#### Exercise directions
Rewrite the items from the first one through the line containing "(x=995, y=94)", substituting "symbol" for "icon" and leaving everything else unchanged. Omit the pictures.

◇ ◇ ◇ ◇

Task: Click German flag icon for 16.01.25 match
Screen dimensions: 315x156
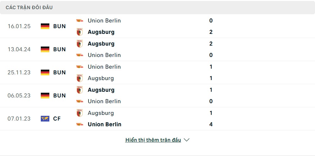Action: 45,26
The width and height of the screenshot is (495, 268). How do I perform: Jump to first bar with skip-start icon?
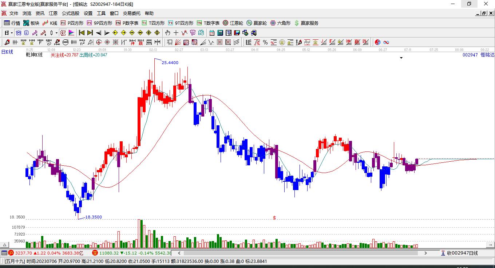[x=82, y=33]
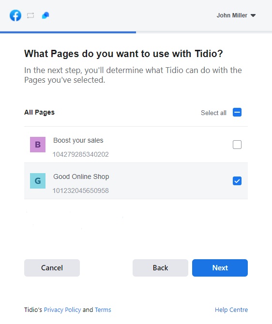272x324 pixels.
Task: Check the Boost your sales checkbox
Action: coord(237,145)
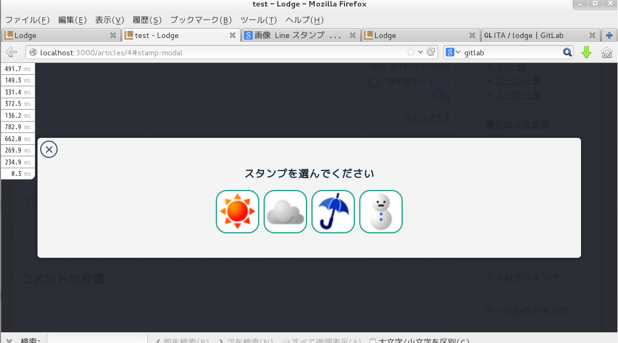This screenshot has width=618, height=343.
Task: Pick the snowman stamp
Action: pyautogui.click(x=381, y=212)
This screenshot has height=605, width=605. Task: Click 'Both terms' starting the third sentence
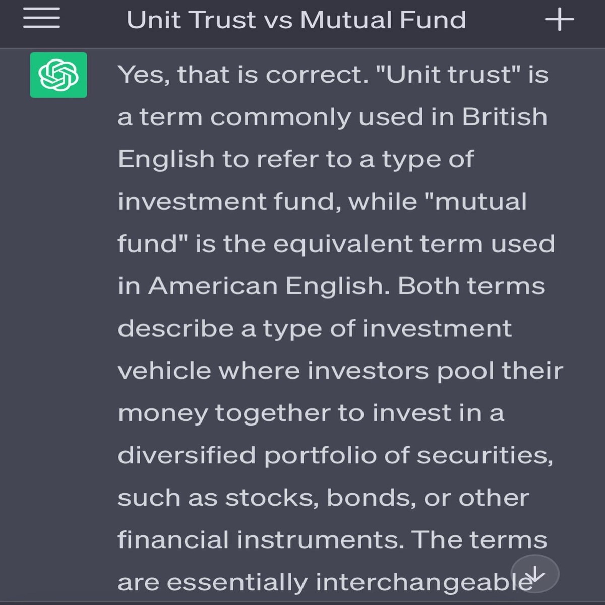tap(471, 286)

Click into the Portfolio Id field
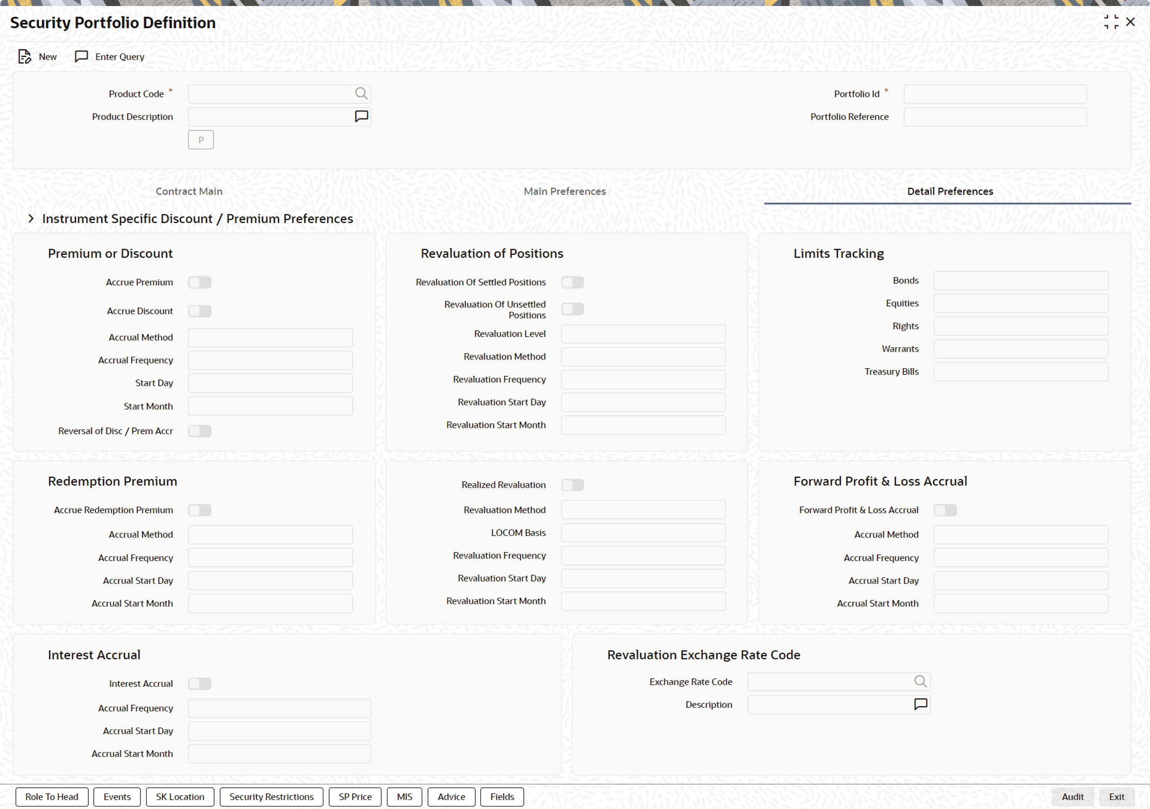(x=995, y=94)
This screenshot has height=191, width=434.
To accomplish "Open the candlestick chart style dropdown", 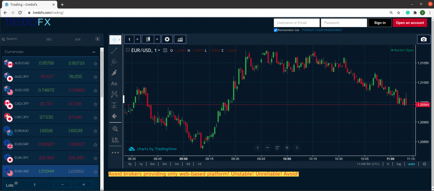I will pos(157,39).
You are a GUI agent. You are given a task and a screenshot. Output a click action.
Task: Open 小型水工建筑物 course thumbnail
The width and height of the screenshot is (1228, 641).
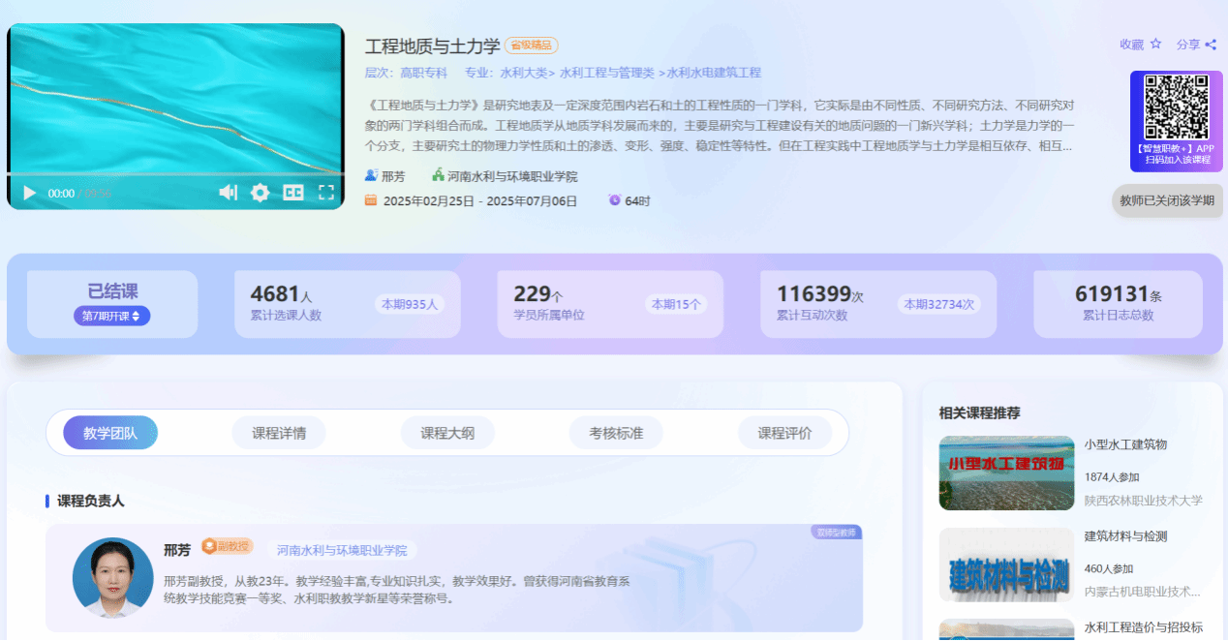[x=1006, y=473]
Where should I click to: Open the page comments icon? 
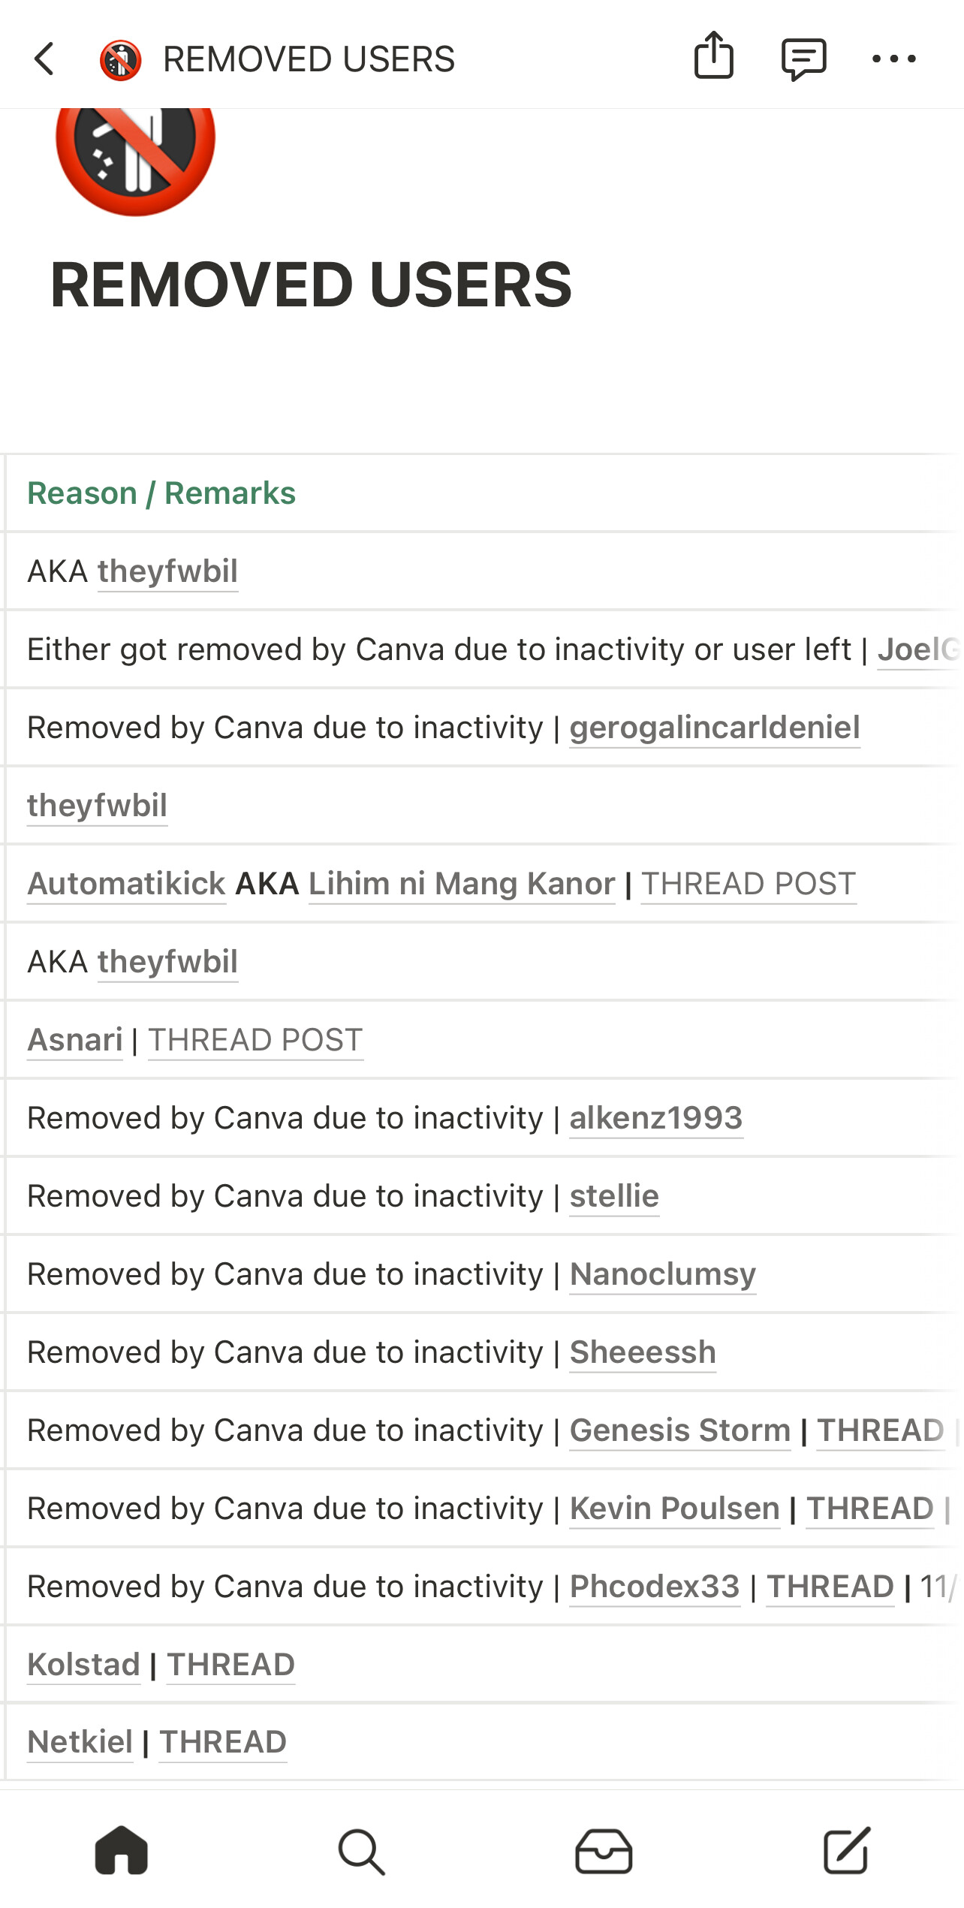[803, 59]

◇ ◇ ◇ ◇

#### Exercise answer
Task: Click German flag symbol for 16.01.25 match
Screen dimensions: 315x156
Action: 45,26
The width and height of the screenshot is (495, 268). How do I perform: Jump to first bar with skip-start symbol?
[x=82, y=33]
272x324 pixels.
Task: Check the Boost your sales checkbox
Action: coord(237,145)
This screenshot has width=618, height=343.
Task: Pick the snowman stamp
Action: pyautogui.click(x=381, y=212)
This screenshot has height=605, width=605. Task: Click 'Both terms' starting the third sentence
tap(471, 286)

Click into the Portfolio Id field
(x=995, y=94)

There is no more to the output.